# how much to feed a young corn snake



## tamjam69

hi my daughter bought a young corn snake about a week ago and it has since ate 2 pinkies, how much should it be fed every week, it is about 12 inches long, and i am sure if i offered it another it would eat again.
can you over feed them

heres a pic


----------



## NastyNate

i give all my snakes a correctly sized rodent every 5 days, once they are passed 24inches i feed every 7 days. the majority of snakes grow the most in the first year of its life.


----------



## tamjam69

when i give it a pinkie it swallows it in about 20 seconds with ease, maybe i should try it on a fuzzy every 5 days


----------



## rosenkrieger

I've been giving my baby corn snake a pinkie every 7 days, but im considering making it every 5 days.


----------



## Mushroom Spore

tamjam69 said:


> can you over feed them


EVERY animal can be overfed, including people; and obesity's not healthy for anyone or anything.  Ideally, you want to feed one prey item roughly as big around as the fattest part of the snake (no more than 1.5x that).

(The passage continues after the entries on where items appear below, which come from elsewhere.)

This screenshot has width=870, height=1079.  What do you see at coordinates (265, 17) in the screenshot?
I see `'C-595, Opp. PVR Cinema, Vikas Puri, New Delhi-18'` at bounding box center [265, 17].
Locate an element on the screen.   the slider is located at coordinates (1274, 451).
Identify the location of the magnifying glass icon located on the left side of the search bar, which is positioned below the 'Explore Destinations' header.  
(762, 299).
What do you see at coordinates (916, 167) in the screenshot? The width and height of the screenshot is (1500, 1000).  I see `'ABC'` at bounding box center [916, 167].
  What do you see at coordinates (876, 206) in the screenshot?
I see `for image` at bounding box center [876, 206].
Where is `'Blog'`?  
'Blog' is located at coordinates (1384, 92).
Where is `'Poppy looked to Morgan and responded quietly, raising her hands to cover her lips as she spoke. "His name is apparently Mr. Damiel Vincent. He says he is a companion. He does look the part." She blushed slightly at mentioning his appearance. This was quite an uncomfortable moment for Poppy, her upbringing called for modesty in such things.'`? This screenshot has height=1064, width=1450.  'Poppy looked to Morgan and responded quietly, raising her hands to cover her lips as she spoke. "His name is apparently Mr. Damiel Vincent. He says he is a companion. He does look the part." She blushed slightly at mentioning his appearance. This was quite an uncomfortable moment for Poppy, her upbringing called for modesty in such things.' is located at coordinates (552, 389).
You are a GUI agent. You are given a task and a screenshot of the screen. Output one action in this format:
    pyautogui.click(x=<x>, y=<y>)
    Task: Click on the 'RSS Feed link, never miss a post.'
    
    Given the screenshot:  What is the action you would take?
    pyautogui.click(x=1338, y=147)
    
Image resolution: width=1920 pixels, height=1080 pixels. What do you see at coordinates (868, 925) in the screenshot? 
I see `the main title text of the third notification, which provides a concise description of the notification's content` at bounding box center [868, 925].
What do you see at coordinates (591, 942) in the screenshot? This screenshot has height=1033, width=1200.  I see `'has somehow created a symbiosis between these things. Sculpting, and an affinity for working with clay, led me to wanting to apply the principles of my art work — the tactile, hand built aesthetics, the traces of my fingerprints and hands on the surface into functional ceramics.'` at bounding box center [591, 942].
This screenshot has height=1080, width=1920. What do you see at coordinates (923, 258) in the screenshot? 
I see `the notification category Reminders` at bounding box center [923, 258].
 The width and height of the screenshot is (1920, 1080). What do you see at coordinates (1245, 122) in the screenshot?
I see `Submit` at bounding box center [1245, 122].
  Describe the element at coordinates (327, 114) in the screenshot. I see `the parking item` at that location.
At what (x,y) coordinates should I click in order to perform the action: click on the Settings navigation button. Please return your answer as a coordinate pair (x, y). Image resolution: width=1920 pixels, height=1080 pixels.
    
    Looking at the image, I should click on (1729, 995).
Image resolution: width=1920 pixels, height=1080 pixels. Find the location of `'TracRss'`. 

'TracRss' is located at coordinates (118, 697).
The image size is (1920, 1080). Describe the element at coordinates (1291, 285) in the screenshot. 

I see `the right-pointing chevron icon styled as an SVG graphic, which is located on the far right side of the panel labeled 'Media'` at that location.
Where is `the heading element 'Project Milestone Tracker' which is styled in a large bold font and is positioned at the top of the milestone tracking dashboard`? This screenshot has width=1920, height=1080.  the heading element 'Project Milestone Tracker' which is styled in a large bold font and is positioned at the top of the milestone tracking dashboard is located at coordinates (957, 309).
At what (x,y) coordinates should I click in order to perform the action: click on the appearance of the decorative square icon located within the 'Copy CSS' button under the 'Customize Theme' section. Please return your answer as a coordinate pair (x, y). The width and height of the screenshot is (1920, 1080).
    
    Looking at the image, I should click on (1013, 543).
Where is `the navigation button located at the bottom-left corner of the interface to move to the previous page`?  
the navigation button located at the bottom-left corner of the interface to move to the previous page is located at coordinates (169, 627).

If there's nothing quite the right size, then say two pinkies until it grows big enough for the next size you can get. I would say once a week...it might be ABLE to eat every five days, but the extra two days to be safe won't hurt it in the slightest.

Also be sure the snake isn't being handled or otherwise disturbed for at least 24 hours after every meal.


----------



## tamjam69

Mushroom Spore said:


> EVERY animal can be overfed, including people; and obesity's not healthy for anyone or anything.  Ideally, you want to feed one prey item roughly as big around as the fattest part of the snake (no more than 1.5x that). If there's nothing quite the right size, then say two pinkies until it grows big enough for the next size you can get. I would say once a week...it might be ABLE to eat every five days, but the extra two days to be safe won't hurt it in the slightest.
> 
> Also be sure the snake isn't being handled or otherwise disturbed for at least 24 hours after every meal.


\

thanks, thats answered my question clearly.:1: :1:


----------



## GailC

I feed my hatchlings every 5 days, when they move to hoppers its every 7 days.


----------



## Leigh

the best thing to do is to watch the behaviour of the snake, last year i bred 257 Corn Snakes as i supply alot of the exotic pet trade suppliers in my area, me and my parents have been doing this for a while as wekk as having our own exotic pet shop 

the hatchlings are fed once every 7 days on a pinkie that is suitable for them, becasue some of my hatchling are massive babys and others are tiny!!! and this year i even had 3 sets of twins!! and these were tiny! 

once they show behaviour of "im still looking for something to eat" ie. not being still for atleast 24 hours after they have been fed this is the time that they get moed up onto 2 pinkies every 7 days. once they have fed like this for 4 weeks, they then get moved up onto a mouse fuzzy or hopper (depending on what they are called)

but then again everyone has their own methods with snakes and very snake is different, i once had a Adult Female Snow cornt hat wouldnt take anything bigger than a Small mouse! she just completely refused it!


----------